Kumpuris asked City Attorney Tom Carpenter to bring forward three resolutions outlining these revisions for consideration by the board in coming weeks.

A procedural error during the Jan. 19 meeting led the board to quickly approve the targeted community development resolution by mistake.

During the meeting earlier this month, Mayor Frank Scott Jr. introduced the measure with a call for directors to vote on a first reading of the text -- a process used to give an initial reading to ordinances, which receive three readings, unlike resolutions, which are approved after one reading.

The Jan. 19 resolution was sponsored by Wright along with City Directors Erma Hendrix of Ward 1, Ken Richardson of Ward 2 and at-large City Director Antwan Phillips.

On Tuesday, Wright suggested that Kumpuris' proposal would dilute the resources intended to be used for the areas listed in the four wards, explaining that his expansion "will defeat the entire purpose for this."

She said she appreciated that Kumpuris was trying to fulfill his campaign promise, "however, you didn't make any promises for anything" in the area of John Barrow Road, Wright added.

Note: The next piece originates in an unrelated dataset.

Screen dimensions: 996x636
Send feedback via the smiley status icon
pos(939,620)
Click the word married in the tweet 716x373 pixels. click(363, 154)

City Director Joan Adcock -- who, like Kumpuris, serves as an at-large city director -- indicated that she agreed with him.

With Kumpuris' revisions, the city would be able to address neighborhoods all over the city, instead of just the four neighborhoods or areas mentioned in the resolution, Adcock said during Tuesday's meeting.

"That was my big complaint with it," she said. "And the people I've talked to, that was their complaint."

The city has 200 neighborhoods, Adcock said. The resolution has picked out "basically four or eight neighborhoods that you are going to put $25 million in, and you talk about feeling left out?" Adcock said, addressing Wright.

Scott, responding to Adcock, said that based on his reading of the resolution, the entirety of Wards 1, 2, 6 and 7 are included. The mayor pointed out that the words "in and around" precede the mention of the specific areas within the wards.

Wright later reiterated Scott's comments on the wording of the resolution, and expressed "astonishment" at the effort to alter the targeted community development measure.

At one point, addressing Kumpuris and Adcock, Wright said she thought it was "disingenuous of both of you to do this."

"And this is one of the reasons that we have constituents who are not in favor of at-large directors," Wright added.

Wright said she would appreciate it if Kumpuris would withdraw his resolution to expand the boundaries of areas targeted by the measure, but if not, she hoped her colleagues on the board would vote against it, leaving the measure the way it is.

The episode has "really shaken my confidence in you, Dean, it really has," Wright said.